Sejak Januari lalu, Tevez memang diisukan siap hengkang dari City. terlebih sejak hubungannya dengan Manajer Roberto Mancini mulai retak. AC Milan dan PSG paling tertarik meminang Tevez. Namun, kepindahan gagal terlaksana karena tuntutan gaji Tevez yang terlalu tinggi.
“Transfer gagal bukan karena dia tak mau ke sini, tapi kami tak menyanggupi tuntutan gajinya.

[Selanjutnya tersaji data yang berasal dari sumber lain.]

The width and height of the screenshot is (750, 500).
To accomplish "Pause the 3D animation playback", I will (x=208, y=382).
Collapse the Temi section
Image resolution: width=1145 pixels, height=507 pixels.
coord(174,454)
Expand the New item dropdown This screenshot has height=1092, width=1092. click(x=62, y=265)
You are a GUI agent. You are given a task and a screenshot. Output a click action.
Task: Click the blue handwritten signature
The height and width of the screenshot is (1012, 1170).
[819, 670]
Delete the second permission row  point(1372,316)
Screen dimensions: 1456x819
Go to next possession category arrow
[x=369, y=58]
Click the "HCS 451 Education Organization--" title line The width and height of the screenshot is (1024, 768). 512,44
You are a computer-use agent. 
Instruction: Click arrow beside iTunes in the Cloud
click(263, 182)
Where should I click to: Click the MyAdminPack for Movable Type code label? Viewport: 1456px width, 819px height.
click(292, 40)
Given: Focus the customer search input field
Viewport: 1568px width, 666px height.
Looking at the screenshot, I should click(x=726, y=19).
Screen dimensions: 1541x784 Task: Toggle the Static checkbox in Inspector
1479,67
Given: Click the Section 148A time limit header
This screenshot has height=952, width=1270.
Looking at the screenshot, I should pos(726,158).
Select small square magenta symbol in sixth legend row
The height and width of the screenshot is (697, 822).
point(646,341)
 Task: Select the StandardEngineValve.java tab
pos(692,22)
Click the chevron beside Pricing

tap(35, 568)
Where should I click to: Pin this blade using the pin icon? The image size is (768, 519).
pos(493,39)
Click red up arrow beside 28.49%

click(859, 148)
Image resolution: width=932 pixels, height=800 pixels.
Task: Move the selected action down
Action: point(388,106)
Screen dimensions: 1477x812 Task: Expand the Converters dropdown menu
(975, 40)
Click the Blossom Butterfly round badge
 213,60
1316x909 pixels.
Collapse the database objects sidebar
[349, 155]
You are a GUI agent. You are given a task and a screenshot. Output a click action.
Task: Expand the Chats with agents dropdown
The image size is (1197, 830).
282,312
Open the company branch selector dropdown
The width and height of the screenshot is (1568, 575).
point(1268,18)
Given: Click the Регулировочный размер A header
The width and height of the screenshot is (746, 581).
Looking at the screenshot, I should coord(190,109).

Dia ingin datang. Musim dingin lalu, Tevez meminta bayaran yang tidak sesuai dengan filosofi kami. Jadi saya menolaknya,” tutur al-Khelaifi.
Pernyataan al-Khelaifi tersebut memang bertolak belakang dengan apa yang dilakukan pada musim panas ini. Zlatan Ibrahimovic didatangkan dengan gaji yang sangat tinggi. Bahkan, kebijakan PSG itu membuat chief executive Bayern Munchen, Karl-Heinz Rummenigge mengkritisinya.
“Jika Karl-Heinz Rummenigge merasa sakit dengan gaji yang kami tawarkan (kepada pemain), dia harus bertemu dokter. Kami sangat memerhatikan pengeluaran. Contohnya, Thiago Silva tak mendapat lebih besar dari yang didapatkan di AC Milan. Sementara bagi saya, Zlatan Ibrahimovic adalah striker terbaik di dunia,” pungkas dia.